An Oscar for Iran
K and I were riding in a taxi today. Our driver was as skinny as a man can be without being unhealthy. His high cheekbones practically jutted out of his face and his grey eyes were sparkling. He talked the way a recently converted Moonie talks: you know, kind of excitedly and from a different world. I was sure that he must be a fanatic of some sort and was, I admit, a little scared.
A car cut in front of us and K swore. The driver said, "Aahh… you people who have lived outside of Iran are shocked by the way things are now, aren't you?" He kept looking at K as he spoke.

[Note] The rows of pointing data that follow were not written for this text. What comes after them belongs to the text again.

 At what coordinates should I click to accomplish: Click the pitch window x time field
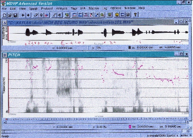coord(72,127)
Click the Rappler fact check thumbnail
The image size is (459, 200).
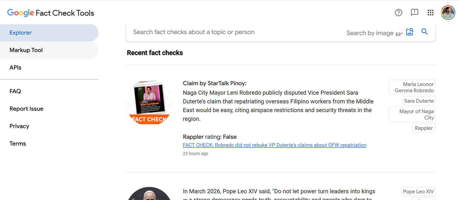(149, 103)
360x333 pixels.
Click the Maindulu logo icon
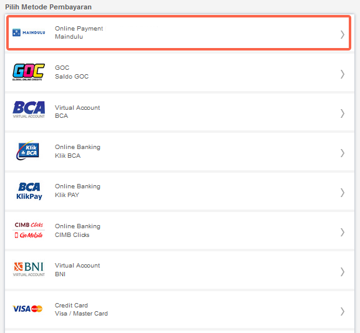(29, 32)
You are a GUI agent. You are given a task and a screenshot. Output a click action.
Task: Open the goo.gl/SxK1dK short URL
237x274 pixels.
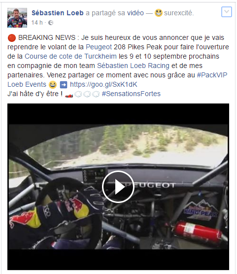[x=103, y=84]
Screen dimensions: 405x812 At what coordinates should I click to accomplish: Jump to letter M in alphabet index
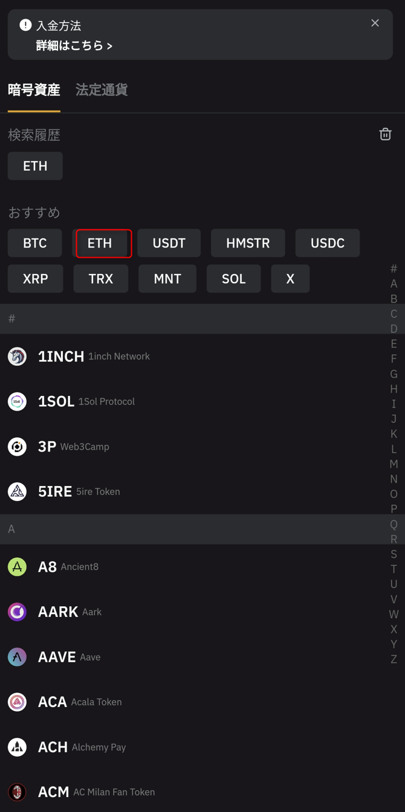[x=394, y=464]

I wanted to ask him to keep his eyes on the road.
"We used to be a relaxed people," our driver said. "Life here used to be good," he added.
"Now we have a Nobel prize winner." Then he turned his attention to me and said in English, "Madam, Irani Oscar has."
"It's Nobel Prize," K corrected.
"You should have seen the airport," the driver told us. "There were so many people there they had to take Ebadi out the back way."
K and the driver talked about the way that the Iranian media reported the prize. (Slowly and in whispers.) "The internet is great," our driver said in that same voice that some guy might tell you that he has just been abducted by aliens and how much fun he had. The two then went on to discuss the difference between the British and the Americans. Iranians do not like the British. "Americans are good because they spend their money," the driver said.
K started to complain about Americans, but we arrived at our destination just in time for me to avoid his lecture.